[PATCH v2] x86_64: Optimize ffsll function code size.

Tue Aug 1 13:46:58 GMT 2023

On 31/07/23 20:44, Sunil Pandey wrote:
>
> 
> It is not going to fix the problem. Random 20% variation will continue even with
> builtin patch in benchmarking.
> 
> I do not see anything wrong using architecture features, if it helps
> people save their valuable debugging time.

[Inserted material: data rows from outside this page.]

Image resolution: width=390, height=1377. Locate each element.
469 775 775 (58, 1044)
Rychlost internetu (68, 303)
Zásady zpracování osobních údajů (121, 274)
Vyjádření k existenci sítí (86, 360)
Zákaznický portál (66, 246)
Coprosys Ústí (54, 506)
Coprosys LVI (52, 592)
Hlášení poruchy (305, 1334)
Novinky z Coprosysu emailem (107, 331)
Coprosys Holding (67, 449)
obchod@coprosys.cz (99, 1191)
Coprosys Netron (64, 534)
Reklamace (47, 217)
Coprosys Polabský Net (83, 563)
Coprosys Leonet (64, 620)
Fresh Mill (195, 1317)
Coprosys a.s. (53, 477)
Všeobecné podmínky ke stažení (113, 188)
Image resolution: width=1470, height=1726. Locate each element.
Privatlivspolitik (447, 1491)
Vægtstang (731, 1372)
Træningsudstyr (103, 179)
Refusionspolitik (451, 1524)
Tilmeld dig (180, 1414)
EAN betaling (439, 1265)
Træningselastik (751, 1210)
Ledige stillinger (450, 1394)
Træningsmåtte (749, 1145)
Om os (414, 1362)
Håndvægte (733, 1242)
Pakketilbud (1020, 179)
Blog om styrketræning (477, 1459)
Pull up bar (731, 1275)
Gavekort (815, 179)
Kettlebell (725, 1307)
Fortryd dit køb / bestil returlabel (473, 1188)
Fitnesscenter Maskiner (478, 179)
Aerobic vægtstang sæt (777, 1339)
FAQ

After all, its valuable
> glibc feature to override generic implementation with architecture specific
> code.
>
Because it is a synthetic benchmark that is exercising code that should not be
stressed with the default compiler flags.  And the problem of using arch-specific
code is when you already have support from the compiler to generate optimized
code, this is just extra complexity plus maintenance.

On my system, ffssl is only used by a single program (/usr/bin/nvidia-persistenced)
which I am not sure how it is compile because it a closed source one.  The ffs is
used by a couple more (gdb, lvm, and some mesa drivers), but again far from being
a hotspot.

And as Andreas have said, the best course of action here is to fix the compiler
if it is not generating code enough code.  Fixing gcc means that we will get 
any optimization by free (by using the builtin) and any code that actually uses
ffs/ffsl/ffsll.